YOUR grace's letter of September 7, found me in Kent, where I took the opportunity to retire, during my lord Pembroke's absence with his new lady, who are both expected to morrow. I went afterward to Epsom, and returned but yesterday: this was the cause of my so long omitting to acknowledge your letter. I am ready to agree with your grace, that very wrong representations are made of things and persons here, by people who reside on this side but a short time, converse at second or third hand, and on their return make a vanity of knowing more than they do. This I have observed myself in Ireland, even among people of some rank and quality; and I believe your grace will proceed on much better grounds, by trusting to your own wisdom and experience of things, than such intelligence.
I spoke formerly all I knew of the twentieth parts; and whatever Mr. D—— has said in his letters about staying until a peace, I do assure your grace, is nothing but words. However, that matter is now at an end. There is a new world here; and yet I agree with you, that if there be an interregnum, it will be the properest time to address my lord treasurer; and I shall second it with all the credit I have, and very openly; and I know not (if one difficulty lies in the way) but it may prove a lucky juncture.
On my return from Kent (the night of the prince's death), I staid a few days in town before I went to Epsom: I then visited a certain great man, and we entered very freely into discourse upon the present juncture. He assured me, there was no doubt now of the scheme holding about the admiralty, the government of Ireland, and presidency of the council; the disposition whereof your grace knows as well as I; and although I care not to mingle publick affairs with the interest of so private a person as myself, yet, upon such a revolution, not knowing how far my friends may endeavour to engage me in the service of a new government, I would beg your grace to have favourable thoughts of me on such an occasion; and to assure you, that no prospect of making my fortune, shall ever prevail on me to go against what becomes a man of conscience and truth, and an entire friend to the established church. This I say, in case such a thing should happen; for my own thoughts are turned another way, if the earl of Berkeley's journey to Vienna holds, and the ministry will keep their promise of making me the queen's secretary; by which I shall be out of the way of parties, until it shall please God I have some place to retire to, a little above contempt; or, if all fail, until your grace and the dean of St. Patrick's shall think fit to dispose of that poor town-living in my favour.
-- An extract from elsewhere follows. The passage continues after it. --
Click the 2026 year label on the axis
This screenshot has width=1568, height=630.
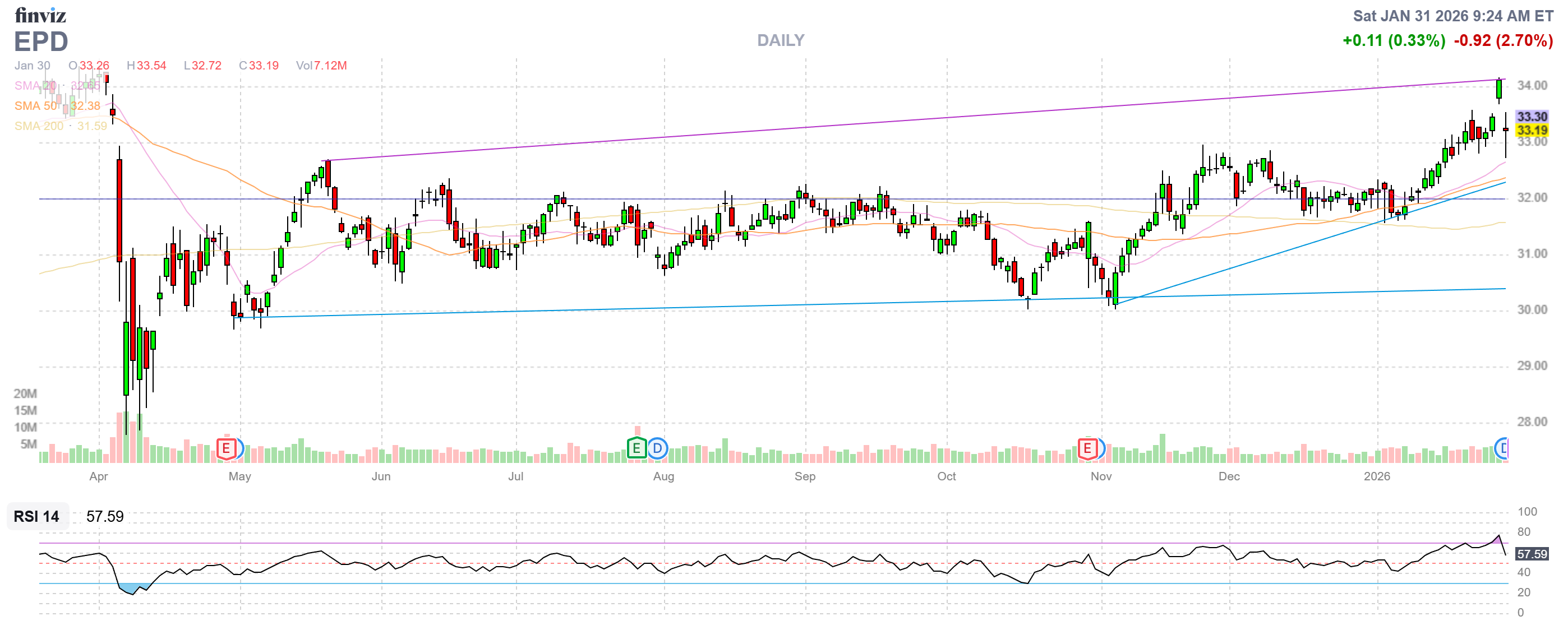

Upon this event of the prince's death, the contention designed with the court about a speaker is dropped, and all agree in sir Richard Onslow, which is looked on as another argument for the scheme succeeding. This I had from the same hand.
As to a comprehension which your grace seems to doubt an intention of, from what was told me, I can say nothing; doubtless, it must be intended to come to that at last, if not worse; but I believe at present, it was meant, that there should be a consent to what was endeavoured at in your parliament last session.
I thought to have writ more largely to your grace, imagining I had much matter in my head; but it fails, or is not convenient at present. If the scheme holds, I shall make bold to tell your grace my thoughts as formerly, under cover, because I believe there will be a great deal to be thought of and done. A little time may produce a great deal. Things are now in great suspense both at home and abroad. The parliament, we think, will have no prorogation. There is no talk of the duke of Marlborough's return yet. Speculative people talk of a peace this winter, of which I can form no prospect, according to our demands.